Structural Investigations into the Serum Endonuclease Dnase1L3, as it Relates to Systemic Lupus Erythematous

Abstract

Systemic Lupus Erythematosus (SLE) afflicts at least 5 million people worldwide. SLE is an autoimmunological disease characterized by multisystem inflammation. SLE has poly and monogenic etiologies. SLE is characterized by anti-dsDNA antibodies and anti-neutrophil cytoplasmic antibodies. Dnase1L3 is primarily expressed by myeloid cells in the blood, and dendritic and macrophage cells in the liver and spleen as an excreted endonuclease. Dnase1L3 is a serum endonuclease in the Dnase1 family, that cleaves phosphodiester bonds in dsDNA. As contrasted with Dnase1, Dnase1L3 is more active in apoptotic microparticle degradation and, has more activity in chromatin DNA laddering. Undigested apoptotic microparticles and chromatin cause anti-dsDNA antibodies that give rise to lupus symptoms.
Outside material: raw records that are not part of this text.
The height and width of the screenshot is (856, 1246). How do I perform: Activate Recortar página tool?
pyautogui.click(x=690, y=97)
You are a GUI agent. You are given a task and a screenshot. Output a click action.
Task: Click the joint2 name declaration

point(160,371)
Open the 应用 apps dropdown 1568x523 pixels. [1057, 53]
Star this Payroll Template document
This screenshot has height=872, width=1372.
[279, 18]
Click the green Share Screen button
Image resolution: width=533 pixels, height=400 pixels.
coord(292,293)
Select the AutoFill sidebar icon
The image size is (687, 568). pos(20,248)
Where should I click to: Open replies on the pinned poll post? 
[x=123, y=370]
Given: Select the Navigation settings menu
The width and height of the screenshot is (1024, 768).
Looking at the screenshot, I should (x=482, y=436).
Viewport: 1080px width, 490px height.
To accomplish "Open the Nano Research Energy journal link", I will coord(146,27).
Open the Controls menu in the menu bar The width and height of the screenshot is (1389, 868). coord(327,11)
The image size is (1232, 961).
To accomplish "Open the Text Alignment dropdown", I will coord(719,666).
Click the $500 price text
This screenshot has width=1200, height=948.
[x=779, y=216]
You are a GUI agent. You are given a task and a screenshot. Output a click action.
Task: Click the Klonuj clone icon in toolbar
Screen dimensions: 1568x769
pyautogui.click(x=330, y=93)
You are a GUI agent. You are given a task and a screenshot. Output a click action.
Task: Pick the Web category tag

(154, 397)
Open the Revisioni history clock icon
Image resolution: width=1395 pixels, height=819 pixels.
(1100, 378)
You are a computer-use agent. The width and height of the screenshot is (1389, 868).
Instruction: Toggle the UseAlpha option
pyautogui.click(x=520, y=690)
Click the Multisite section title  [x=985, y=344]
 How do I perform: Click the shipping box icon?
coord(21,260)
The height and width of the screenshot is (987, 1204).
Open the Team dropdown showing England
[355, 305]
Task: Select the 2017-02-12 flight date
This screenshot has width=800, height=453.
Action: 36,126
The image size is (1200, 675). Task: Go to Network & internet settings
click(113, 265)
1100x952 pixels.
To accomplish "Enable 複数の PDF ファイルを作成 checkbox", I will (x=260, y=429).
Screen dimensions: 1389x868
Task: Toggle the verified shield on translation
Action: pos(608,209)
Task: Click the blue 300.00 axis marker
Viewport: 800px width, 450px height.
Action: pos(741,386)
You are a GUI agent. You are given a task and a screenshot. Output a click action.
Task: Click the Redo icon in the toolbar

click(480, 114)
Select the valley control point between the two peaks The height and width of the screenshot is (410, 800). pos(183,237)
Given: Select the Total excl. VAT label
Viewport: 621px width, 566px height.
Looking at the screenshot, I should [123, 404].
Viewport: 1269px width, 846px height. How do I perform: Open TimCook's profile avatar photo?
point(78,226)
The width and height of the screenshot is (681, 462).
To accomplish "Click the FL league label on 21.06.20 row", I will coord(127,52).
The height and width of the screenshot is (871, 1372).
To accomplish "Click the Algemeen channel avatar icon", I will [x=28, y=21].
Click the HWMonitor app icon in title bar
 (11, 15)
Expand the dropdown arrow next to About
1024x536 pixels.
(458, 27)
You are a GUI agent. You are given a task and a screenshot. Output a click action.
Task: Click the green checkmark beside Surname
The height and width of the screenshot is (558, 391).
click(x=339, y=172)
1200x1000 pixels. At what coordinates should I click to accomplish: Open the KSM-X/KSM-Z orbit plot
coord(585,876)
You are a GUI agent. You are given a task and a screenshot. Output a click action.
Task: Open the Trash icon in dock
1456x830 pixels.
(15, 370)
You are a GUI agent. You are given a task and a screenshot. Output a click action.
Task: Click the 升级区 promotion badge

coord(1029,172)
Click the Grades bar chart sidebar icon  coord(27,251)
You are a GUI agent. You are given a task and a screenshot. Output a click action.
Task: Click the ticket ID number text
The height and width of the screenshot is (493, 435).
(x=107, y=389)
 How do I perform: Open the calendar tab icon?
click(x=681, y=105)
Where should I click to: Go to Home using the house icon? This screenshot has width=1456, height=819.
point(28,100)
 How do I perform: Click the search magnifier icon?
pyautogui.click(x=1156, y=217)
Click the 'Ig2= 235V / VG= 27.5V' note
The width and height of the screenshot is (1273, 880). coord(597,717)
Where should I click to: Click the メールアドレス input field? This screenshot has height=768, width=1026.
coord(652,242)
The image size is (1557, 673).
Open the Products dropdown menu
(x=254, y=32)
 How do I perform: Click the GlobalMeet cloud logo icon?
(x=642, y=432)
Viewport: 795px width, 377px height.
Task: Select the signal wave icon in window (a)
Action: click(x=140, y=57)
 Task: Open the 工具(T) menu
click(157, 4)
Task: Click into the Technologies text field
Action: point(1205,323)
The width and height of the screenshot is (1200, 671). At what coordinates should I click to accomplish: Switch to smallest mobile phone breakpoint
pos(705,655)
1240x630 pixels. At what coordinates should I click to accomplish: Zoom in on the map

Loss of function mutations (such as R206C and a murine mutation T89I) in Dnase1L3 are associated with pediatric onset lupus in humans. Dnase1L3 is not inhibited by actin and shows higher degradation activity than Dnase1 against DNA-protein complexes, this makes Dnase1L3 an important immunological enzyme, as well as a valuable biotechnical tool. The C-terminus helix present in Dnase1L3 homology models, likely explains some of the function of Dnase1l3. The C- terminal helix represents a substantial difference in secondary structure from Dnase1. Here we explore the relation of the C-terminal helix to vesicle interactions, through lipid vesicle co-sedimentation assays. While the structure for Dnase1 is known, the structure for Dnase1L3 is still unknown. Dnase1 has been proven ineffective as an enzyme therapy for SLE but, combined with Dnase1L3 effectiveness may increase. To investigate the potential for Dnase1L3 to be utilized in enzyme therapy research, we first need to understand the structural basis that underlies Dnase1L3's immunological disorder preventing activity. This is accomplished through expression, purification and, crystallization of Dnase1L3. Towards the end of structural analysis through X-ray crystallography.